Woordenboek van Eufemismen

Marc de Coster (2004)

Gepubliceerd op 17-08-2018

opruimen

betekenis & definitie

(1) Vernietigen (van de veestapel); doden. Een eufemisme dat aan het eind van de twintigste eeuw een plaats in onze woordenschat veroverde. Toestanden zoals dioxinekippen; varkenspest, mond- en klauwzeer zijn daar debet aan.

Veel tot wanhoop gedreven boeren vinden het onethisch om gezonde dieren te verbranden. Termen zoals vernietiging liggen dan ook erg slecht in de samenleving. Zie ook destructie* en ruimen*.

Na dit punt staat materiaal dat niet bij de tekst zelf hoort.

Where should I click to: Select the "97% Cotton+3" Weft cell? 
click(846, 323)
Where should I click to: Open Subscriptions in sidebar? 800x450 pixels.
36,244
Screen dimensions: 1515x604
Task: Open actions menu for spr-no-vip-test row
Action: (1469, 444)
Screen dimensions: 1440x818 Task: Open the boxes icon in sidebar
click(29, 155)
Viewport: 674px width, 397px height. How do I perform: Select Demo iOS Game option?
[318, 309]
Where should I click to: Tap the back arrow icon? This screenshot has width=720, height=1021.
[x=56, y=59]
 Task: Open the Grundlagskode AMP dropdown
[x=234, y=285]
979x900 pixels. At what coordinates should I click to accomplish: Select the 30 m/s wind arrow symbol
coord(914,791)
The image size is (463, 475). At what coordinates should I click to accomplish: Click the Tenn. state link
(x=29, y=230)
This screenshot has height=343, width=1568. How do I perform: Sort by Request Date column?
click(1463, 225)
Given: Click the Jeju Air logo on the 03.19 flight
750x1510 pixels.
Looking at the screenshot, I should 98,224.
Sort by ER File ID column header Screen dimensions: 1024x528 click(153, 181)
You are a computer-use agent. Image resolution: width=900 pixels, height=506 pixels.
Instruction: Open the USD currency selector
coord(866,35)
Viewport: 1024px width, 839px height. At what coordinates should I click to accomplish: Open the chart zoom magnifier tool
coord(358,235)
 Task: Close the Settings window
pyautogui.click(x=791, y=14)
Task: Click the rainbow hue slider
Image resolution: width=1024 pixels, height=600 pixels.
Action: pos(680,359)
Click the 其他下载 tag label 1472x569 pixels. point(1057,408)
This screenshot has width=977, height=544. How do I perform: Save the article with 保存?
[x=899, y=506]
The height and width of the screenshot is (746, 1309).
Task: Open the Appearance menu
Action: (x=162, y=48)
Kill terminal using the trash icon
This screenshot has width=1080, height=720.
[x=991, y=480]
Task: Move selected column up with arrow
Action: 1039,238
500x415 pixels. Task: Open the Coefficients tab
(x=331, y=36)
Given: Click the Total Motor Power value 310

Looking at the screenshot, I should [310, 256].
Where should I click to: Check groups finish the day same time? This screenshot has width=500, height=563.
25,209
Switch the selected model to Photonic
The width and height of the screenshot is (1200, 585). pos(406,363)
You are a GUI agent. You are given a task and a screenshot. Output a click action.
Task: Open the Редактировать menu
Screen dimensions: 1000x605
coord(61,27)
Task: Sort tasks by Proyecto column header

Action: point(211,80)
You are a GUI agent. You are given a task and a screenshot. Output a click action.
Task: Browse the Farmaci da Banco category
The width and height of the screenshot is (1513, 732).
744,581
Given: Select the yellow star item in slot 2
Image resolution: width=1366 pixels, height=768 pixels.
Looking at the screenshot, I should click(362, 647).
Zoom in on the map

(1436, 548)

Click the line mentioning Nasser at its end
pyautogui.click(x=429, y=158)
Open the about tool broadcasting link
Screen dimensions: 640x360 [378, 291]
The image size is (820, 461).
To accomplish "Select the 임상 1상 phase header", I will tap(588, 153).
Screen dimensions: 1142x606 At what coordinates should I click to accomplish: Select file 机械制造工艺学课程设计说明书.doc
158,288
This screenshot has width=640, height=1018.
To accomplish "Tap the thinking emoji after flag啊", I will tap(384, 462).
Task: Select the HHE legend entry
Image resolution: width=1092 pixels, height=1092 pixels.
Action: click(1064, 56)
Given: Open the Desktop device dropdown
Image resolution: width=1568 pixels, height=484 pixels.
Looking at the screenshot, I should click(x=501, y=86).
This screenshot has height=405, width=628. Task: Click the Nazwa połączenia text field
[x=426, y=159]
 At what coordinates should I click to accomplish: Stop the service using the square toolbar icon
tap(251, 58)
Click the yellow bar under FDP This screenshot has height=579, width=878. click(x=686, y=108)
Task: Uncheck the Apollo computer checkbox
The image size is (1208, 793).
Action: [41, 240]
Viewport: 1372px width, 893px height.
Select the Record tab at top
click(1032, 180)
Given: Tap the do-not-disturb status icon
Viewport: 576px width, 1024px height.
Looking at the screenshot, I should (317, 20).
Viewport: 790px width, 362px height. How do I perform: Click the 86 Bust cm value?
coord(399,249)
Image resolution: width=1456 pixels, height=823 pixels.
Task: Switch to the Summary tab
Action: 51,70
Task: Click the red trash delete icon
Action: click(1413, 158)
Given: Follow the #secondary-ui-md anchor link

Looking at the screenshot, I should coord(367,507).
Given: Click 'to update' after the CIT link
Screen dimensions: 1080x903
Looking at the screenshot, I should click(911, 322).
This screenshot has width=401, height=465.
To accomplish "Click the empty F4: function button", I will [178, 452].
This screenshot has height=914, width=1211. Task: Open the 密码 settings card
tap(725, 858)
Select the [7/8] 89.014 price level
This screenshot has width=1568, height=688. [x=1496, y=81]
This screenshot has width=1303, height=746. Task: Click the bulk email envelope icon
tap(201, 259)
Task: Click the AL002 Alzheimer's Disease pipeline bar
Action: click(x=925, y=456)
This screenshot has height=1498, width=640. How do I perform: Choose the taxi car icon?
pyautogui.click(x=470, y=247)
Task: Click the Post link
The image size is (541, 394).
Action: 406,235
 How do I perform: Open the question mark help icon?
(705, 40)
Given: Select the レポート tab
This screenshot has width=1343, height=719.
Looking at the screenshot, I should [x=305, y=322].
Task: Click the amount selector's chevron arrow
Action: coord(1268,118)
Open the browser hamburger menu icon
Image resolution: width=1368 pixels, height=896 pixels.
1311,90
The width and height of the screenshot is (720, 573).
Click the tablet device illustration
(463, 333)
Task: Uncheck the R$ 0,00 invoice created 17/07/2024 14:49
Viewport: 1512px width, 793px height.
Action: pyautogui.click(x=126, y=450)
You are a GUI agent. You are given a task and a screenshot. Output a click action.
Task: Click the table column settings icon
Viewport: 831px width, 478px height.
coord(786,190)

De varkens van boer Constant Hertoghs (DS 30 augustus) zijn wel degelijk opgeruimd.

De Standaard, 31-08-99

(2) vernielen; maar ook: doden. In het spraakgebruik van militairen en criminelen. Betekent eigenlijk: ruimte doen ontstaan.

Het is zo perfect dat ik niet kan geloven dat er niets meer achterzit dan dat er een paar jongens opgeruimd moeten worden.

Rinus Ferdinandusse: Zij droeg die nacht een paars corset. 1967

Zij hebben gisteren een politiepost opgeruimd.

Leonard Huizinga: Bezeten wereld. 1970

Als je Gerrie wilt opruimen, dan moet je het laten doen.

Nieuwe Revu, 10-11-99

Achteraf zijn nogal wat ex-commandanten omgekomen bij vetes in de Servische onderwereld, of opgeruimd omdat ze ‘te veel wisten’.